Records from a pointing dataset
>> Begin
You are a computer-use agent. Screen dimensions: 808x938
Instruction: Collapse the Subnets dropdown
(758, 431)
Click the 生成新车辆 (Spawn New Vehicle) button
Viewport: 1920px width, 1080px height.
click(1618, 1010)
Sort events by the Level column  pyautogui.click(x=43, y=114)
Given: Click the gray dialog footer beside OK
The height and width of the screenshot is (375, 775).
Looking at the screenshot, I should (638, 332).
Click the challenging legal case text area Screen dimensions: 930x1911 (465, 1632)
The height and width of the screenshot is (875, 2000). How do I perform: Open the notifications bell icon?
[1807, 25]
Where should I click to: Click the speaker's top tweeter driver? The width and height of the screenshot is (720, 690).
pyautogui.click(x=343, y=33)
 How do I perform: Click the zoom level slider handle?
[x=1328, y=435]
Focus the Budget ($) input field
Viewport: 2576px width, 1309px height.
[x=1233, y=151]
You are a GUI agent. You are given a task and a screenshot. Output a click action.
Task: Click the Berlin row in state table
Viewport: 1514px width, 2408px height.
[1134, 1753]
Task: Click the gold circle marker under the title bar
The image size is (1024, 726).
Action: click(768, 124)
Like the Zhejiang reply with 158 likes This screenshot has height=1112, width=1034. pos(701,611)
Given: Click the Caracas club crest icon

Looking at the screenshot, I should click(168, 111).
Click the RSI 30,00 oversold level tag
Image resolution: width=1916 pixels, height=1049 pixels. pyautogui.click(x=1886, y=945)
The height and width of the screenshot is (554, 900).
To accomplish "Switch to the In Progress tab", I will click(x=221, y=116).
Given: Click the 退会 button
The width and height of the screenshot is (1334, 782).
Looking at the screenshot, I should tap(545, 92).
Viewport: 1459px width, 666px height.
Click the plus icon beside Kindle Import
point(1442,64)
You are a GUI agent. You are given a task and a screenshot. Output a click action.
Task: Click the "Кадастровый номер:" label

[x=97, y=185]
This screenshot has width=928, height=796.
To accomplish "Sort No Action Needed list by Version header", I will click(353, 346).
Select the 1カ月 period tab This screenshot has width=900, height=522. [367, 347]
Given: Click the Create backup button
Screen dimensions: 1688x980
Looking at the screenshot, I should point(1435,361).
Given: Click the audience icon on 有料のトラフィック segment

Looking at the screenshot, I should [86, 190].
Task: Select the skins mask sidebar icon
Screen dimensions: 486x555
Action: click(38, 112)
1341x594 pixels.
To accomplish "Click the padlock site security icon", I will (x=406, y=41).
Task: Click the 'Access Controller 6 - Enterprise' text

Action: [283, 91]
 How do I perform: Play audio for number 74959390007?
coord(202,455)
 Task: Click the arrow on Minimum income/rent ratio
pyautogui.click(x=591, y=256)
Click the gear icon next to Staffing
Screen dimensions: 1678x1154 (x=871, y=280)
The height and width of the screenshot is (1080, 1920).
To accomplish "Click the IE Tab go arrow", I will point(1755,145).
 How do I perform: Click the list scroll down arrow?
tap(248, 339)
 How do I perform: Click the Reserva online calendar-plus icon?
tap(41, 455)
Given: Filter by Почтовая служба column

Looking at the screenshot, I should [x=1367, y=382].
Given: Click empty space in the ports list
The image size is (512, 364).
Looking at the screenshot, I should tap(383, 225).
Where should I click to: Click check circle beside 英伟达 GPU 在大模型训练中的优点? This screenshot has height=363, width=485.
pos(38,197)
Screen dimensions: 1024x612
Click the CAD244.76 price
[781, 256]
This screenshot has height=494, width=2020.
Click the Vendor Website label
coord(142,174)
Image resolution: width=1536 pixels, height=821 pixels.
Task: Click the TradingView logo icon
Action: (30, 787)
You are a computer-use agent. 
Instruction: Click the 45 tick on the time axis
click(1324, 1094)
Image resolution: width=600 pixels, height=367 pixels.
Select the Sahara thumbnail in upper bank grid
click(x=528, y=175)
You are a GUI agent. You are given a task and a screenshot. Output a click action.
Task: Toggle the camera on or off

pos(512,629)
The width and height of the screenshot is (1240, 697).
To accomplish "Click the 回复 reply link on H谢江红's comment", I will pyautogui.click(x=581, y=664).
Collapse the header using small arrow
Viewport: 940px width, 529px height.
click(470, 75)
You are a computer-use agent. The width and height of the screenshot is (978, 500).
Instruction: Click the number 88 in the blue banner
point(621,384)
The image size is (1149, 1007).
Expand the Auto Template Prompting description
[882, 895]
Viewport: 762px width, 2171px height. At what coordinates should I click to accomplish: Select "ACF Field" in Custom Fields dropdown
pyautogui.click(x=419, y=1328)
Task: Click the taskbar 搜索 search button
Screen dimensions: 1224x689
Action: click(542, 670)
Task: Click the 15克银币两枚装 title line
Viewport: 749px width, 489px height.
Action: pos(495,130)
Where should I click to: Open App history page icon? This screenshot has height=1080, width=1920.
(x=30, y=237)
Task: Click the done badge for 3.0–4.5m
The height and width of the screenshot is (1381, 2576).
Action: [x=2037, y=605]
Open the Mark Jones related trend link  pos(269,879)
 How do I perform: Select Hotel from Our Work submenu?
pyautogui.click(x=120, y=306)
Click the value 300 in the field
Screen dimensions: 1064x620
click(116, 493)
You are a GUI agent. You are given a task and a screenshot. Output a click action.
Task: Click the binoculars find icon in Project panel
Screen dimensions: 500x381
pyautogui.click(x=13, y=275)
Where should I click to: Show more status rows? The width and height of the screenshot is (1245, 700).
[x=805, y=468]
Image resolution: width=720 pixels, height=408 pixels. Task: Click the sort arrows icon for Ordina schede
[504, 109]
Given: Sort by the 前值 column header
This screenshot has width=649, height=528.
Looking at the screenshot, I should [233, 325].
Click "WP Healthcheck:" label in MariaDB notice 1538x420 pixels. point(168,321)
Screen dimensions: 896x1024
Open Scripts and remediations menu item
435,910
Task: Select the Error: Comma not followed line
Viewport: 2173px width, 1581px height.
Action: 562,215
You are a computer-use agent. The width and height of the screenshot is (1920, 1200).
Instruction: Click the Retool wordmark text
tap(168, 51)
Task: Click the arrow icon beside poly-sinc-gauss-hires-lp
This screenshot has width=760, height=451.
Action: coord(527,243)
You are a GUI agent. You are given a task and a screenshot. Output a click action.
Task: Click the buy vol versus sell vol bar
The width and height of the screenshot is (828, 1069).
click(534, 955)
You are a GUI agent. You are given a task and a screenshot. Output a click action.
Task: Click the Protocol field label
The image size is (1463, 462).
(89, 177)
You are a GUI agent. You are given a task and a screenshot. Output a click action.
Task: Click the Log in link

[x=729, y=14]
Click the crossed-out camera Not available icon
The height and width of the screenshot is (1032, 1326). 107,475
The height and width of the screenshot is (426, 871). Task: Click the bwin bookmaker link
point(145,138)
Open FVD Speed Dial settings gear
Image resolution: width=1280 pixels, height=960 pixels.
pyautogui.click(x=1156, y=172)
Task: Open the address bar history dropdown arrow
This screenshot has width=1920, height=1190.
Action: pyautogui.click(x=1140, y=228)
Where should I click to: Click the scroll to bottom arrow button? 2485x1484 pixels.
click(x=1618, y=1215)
>> End
* GIVEN TASK: Return the stretch from the start of the rows through the line containing "click(1618, 1010)" as a JSON list of strings, one string per line, with blank lines omitted.

* IN RESPONSE:
[
  "You are a computer-use agent. Screen dimensions: 808x938",
  "Instruction: Collapse the Subnets dropdown",
  "(758, 431)",
  "Click the 生成新车辆 (Spawn New Vehicle) button",
  "Viewport: 1920px width, 1080px height.",
  "click(1618, 1010)"
]